# Orange Family Moment



## jcdeboever (May 2, 2016)




----------



## tirediron (May 2, 2016)

That is a REALLY cool image on a number of levels; not only is it an intimate family moment (cousins?) it also has a bit of an abstract vibe.  Well done!


----------



## jcdeboever (May 2, 2016)

tirediron said:


> That is a REALLY cool image on a number of levels; not only is it an intimate family moment (cousins?) it also has a bit of an abstract vibe.  Well done!



Thanks, no that's the in-laws. They were far - far away, so I framed the best I could and let er rip.


----------



## robbins.photo (May 2, 2016)

Love that shot, fantastic capture

Sent from my N9518 using Tapatalk


----------



## jcdeboever (May 2, 2016)

robbins.photo said:


> Love that shot, fantastic capture
> 
> Sent from my N9518 using Tapatalk


Thanks bud. 

Sent from my XT1254 using Tapatalk


----------



## astroNikon (May 2, 2016)

Great capture

But, they don't look anything like you?


----------



## jcdeboever (May 2, 2016)

astroNikon said:


> Great capture
> 
> But, they don't look anything like you?



Nope you met me... now if you seen my wife you'd be like oh, ok, I get it. Although, they do say spouses tend to look like one another...


----------



## Didereaux (May 2, 2016)

I normally detest 'zoo' shots of any form....but this one is exceptional, this is art.  Well done!

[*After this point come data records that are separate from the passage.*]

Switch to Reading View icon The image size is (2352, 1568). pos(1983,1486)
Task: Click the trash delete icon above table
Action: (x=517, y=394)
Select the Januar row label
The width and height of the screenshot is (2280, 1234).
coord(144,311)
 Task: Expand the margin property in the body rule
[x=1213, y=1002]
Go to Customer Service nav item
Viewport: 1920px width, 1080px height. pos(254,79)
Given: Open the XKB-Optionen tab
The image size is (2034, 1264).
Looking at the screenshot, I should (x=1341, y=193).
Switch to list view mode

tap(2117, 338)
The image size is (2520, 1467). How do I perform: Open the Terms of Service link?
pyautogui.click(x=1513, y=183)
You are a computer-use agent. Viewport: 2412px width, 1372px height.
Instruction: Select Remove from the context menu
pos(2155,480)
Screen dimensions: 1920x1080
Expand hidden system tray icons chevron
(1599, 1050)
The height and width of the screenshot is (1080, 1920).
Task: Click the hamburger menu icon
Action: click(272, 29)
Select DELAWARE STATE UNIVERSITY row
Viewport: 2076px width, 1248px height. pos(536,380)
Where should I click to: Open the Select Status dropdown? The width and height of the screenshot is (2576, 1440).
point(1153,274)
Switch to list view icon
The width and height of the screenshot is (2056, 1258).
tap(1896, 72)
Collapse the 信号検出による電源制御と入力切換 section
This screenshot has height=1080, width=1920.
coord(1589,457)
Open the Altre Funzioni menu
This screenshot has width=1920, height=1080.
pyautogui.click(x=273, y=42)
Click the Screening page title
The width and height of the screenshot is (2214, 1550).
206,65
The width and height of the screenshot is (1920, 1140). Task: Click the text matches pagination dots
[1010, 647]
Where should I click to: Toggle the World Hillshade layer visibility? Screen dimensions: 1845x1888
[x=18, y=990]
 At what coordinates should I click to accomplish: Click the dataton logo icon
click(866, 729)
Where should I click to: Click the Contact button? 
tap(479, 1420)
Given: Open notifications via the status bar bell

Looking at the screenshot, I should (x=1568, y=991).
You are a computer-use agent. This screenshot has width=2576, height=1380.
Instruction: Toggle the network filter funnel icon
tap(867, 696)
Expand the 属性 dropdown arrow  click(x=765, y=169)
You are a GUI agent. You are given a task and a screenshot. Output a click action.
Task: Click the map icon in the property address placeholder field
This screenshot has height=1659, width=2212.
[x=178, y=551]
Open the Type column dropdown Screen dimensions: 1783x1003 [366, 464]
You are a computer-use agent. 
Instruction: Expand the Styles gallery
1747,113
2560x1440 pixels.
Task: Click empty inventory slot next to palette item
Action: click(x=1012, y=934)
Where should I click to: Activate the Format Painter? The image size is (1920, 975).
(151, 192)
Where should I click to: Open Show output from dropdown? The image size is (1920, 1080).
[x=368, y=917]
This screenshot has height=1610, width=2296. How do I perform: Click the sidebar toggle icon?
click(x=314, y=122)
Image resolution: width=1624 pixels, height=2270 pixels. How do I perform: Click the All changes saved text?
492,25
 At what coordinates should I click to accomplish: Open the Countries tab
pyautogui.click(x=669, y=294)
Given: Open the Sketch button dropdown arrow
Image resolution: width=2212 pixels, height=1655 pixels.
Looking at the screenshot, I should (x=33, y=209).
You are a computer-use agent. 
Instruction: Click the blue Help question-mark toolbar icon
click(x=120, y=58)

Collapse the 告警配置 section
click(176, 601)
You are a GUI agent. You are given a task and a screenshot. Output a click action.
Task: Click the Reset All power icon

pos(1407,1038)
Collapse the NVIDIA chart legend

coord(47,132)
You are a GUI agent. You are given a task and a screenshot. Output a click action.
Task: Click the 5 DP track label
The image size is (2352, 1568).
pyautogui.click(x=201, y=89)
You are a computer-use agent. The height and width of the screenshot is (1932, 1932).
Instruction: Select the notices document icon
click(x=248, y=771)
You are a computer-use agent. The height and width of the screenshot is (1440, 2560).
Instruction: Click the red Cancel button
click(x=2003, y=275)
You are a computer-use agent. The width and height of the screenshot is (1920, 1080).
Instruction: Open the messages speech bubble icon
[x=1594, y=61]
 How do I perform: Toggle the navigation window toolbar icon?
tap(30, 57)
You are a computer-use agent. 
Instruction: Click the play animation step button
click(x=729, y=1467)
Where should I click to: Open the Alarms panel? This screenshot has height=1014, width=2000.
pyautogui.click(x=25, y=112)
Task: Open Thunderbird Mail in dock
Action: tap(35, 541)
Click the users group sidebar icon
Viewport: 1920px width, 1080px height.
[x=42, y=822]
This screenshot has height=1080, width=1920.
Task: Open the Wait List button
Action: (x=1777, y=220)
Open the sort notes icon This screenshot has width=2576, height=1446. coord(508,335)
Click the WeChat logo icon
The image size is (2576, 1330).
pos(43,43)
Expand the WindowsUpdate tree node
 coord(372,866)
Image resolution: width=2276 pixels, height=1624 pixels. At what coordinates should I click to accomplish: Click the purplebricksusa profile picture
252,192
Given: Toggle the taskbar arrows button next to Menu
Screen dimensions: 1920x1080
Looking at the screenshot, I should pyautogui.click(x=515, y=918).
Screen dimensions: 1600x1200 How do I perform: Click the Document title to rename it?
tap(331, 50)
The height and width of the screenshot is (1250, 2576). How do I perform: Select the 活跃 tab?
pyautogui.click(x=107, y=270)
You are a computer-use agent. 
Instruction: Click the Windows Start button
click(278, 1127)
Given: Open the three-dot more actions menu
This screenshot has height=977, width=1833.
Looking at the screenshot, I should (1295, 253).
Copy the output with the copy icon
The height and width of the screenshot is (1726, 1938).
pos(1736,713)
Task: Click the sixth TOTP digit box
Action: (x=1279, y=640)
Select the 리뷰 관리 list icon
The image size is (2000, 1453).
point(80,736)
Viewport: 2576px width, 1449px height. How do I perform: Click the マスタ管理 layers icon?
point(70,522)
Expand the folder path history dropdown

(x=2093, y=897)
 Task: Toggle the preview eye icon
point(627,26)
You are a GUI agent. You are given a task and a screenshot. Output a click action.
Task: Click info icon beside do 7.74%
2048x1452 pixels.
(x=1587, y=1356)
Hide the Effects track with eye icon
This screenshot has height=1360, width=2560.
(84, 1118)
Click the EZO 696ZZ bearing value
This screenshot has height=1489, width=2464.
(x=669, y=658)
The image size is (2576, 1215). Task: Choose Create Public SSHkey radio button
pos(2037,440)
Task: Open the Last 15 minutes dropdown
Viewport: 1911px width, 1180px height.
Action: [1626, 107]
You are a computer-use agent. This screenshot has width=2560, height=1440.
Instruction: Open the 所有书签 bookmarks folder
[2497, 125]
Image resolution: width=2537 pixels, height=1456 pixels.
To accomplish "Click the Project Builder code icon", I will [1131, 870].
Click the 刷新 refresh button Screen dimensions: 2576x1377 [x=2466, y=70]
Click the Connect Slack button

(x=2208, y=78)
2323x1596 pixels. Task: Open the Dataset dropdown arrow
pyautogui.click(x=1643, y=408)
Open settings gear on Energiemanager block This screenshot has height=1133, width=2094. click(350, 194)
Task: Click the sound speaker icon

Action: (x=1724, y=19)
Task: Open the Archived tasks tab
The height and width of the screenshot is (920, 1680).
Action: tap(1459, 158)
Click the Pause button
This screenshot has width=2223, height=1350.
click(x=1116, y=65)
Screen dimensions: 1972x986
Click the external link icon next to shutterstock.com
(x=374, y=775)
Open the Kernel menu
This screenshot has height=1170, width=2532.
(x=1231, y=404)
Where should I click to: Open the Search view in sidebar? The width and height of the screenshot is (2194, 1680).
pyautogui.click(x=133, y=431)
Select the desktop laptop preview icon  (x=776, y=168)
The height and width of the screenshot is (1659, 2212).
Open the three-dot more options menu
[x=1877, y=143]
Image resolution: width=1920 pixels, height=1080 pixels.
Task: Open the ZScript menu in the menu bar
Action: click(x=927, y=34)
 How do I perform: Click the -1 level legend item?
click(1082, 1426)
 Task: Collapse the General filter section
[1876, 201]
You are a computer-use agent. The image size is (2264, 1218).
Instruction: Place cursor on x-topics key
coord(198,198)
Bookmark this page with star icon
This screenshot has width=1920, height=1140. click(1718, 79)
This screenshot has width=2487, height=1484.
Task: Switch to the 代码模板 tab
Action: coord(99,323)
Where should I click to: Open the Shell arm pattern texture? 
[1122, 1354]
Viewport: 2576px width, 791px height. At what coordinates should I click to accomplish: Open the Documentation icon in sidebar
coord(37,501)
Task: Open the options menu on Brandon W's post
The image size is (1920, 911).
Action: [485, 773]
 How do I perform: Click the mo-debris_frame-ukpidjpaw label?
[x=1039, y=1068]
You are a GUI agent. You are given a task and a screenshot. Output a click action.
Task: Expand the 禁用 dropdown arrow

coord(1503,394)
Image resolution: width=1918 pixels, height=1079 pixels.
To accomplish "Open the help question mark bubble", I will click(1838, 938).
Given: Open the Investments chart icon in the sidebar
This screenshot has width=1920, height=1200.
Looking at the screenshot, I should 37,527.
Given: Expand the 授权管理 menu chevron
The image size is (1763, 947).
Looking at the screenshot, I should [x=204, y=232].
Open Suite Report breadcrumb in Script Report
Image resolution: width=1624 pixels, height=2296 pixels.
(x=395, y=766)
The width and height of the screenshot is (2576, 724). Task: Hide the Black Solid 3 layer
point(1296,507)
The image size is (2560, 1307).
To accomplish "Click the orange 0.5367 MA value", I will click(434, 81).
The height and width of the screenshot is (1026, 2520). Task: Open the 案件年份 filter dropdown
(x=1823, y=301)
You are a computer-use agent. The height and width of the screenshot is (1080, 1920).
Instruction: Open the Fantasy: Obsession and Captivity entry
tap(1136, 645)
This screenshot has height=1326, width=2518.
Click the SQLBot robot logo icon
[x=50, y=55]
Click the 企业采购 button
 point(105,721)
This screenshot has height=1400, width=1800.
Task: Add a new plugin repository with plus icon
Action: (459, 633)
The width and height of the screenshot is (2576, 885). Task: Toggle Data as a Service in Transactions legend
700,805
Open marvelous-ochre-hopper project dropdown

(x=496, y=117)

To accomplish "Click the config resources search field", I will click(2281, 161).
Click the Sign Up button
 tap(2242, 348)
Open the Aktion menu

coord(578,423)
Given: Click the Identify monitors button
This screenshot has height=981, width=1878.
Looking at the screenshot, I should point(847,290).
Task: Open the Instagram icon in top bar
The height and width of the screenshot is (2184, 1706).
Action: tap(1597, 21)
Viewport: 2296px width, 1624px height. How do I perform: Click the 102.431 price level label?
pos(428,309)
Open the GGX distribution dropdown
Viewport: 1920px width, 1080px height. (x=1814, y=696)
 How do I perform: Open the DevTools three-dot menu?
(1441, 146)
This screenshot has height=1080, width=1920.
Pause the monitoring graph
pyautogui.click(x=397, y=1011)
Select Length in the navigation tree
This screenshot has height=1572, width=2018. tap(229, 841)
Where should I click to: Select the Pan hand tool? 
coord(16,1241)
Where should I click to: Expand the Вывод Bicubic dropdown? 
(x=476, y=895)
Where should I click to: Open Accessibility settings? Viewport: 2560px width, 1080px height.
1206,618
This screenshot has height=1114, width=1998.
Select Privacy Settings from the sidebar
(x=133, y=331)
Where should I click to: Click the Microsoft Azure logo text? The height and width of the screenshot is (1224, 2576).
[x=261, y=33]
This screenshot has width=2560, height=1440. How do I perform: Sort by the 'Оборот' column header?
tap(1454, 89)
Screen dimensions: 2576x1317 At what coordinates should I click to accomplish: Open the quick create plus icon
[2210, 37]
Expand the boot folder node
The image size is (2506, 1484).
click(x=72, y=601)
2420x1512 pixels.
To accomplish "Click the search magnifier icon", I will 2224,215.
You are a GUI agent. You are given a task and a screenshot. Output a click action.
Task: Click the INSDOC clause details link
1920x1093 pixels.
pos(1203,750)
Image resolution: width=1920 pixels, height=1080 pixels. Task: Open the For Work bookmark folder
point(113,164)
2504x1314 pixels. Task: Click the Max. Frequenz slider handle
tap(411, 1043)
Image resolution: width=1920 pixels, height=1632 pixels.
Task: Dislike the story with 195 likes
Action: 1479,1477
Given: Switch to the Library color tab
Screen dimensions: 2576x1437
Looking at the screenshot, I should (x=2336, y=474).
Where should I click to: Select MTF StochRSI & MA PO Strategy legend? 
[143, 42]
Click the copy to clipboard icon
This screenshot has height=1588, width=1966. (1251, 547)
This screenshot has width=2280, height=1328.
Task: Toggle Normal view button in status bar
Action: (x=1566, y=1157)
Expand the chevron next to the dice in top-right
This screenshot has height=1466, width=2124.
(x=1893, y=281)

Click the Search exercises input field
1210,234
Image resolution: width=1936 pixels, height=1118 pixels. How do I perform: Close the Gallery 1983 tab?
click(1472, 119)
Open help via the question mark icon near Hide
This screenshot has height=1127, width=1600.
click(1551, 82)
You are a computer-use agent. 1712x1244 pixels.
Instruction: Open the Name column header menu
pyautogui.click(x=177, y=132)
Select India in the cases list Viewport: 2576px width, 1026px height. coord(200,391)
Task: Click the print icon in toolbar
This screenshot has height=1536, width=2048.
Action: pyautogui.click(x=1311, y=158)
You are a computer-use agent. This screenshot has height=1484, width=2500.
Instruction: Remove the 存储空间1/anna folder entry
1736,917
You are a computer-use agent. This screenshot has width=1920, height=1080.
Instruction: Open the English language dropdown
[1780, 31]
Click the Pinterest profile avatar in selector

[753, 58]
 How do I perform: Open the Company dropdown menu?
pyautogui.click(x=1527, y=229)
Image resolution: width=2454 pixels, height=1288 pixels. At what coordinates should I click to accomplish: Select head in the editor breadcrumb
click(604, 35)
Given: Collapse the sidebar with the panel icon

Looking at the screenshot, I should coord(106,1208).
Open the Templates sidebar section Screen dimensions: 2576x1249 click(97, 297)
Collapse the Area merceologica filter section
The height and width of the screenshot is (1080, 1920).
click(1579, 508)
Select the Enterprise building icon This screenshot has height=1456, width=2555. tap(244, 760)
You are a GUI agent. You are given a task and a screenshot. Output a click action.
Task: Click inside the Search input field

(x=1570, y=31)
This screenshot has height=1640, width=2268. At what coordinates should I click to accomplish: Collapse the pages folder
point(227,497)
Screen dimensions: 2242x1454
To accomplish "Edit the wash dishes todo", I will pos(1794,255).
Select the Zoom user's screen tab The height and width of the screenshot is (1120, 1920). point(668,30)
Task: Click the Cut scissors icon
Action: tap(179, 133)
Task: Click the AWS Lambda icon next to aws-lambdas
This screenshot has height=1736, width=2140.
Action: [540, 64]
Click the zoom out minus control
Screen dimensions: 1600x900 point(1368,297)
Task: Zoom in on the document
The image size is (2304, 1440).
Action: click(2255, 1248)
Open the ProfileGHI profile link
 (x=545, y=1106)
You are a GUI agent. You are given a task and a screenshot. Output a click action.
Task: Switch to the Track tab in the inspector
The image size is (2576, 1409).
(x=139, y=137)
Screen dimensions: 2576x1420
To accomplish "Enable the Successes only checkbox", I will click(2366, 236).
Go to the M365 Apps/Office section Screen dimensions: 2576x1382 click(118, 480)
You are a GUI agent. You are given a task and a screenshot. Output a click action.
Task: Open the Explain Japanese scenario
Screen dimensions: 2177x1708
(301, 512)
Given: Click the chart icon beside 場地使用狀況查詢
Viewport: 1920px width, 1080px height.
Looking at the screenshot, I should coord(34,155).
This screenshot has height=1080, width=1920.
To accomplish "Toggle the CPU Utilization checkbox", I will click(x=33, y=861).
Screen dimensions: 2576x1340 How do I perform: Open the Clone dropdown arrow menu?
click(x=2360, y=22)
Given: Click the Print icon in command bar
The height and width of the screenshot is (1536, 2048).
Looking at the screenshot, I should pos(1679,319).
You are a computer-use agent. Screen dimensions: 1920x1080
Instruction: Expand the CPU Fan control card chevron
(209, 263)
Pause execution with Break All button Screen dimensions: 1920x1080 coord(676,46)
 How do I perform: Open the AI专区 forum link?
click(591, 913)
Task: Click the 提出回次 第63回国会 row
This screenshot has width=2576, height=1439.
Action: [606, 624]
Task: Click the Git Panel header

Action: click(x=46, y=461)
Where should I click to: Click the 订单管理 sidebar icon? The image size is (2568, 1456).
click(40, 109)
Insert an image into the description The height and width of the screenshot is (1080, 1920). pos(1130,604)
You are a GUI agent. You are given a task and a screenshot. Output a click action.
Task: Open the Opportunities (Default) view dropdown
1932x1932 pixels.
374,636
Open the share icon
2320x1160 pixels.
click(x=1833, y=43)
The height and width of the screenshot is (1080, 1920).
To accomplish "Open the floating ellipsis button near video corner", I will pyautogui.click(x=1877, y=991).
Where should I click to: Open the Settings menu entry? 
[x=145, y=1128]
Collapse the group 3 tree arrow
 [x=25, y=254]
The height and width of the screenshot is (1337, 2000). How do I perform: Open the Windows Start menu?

This belongs in NEXT months POTM...so hold off people until the May one opens up!


----------



## jcdeboever (May 2, 2016)

Didereaux said:


> I normally detest 'zoo' shots of any form....but this one is exceptional, this is art.  Well done!
> 
> This belongs in NEXT months POTM...so hold off people until the May one opens up!



thanks bud. Well, your not gonna like the Orange portrait shoot... Lol


----------



## weepete (May 2, 2016)

That is a belter!

Just really, really nice!


----------



## manaheim (May 2, 2016)

Yup, that is super neat.


----------



## jcdeboever (May 2, 2016)

manaheim said:


> Yup, that is super neat.


Thank you manaheim. I am shocked at the love for the photo. 

Well, I can't take much credit, all y'all on here having been nursing me along my photography journey. So much talent on here, bound to rub off. I am currently studying John Hegdecoe's nude and portrait photography. I have also been studying the photos on @Derrel website making notes on framing, angles, and story telling, he is very precise in what he wants the viewer to witness. Derrel is a master at bringing all his knowledge in a small frame, just robust comes to mind. 

Sent from my XT1254 using Tapatalk


----------



## baturn (May 2, 2016)

Very cool!


----------



## jcdeboever (May 12, 2016)

weepete said:


> That is a belter!
> 
> Just really, really nice!


Thanks weepete

Sent from my XT1254 using Tapatalk


----------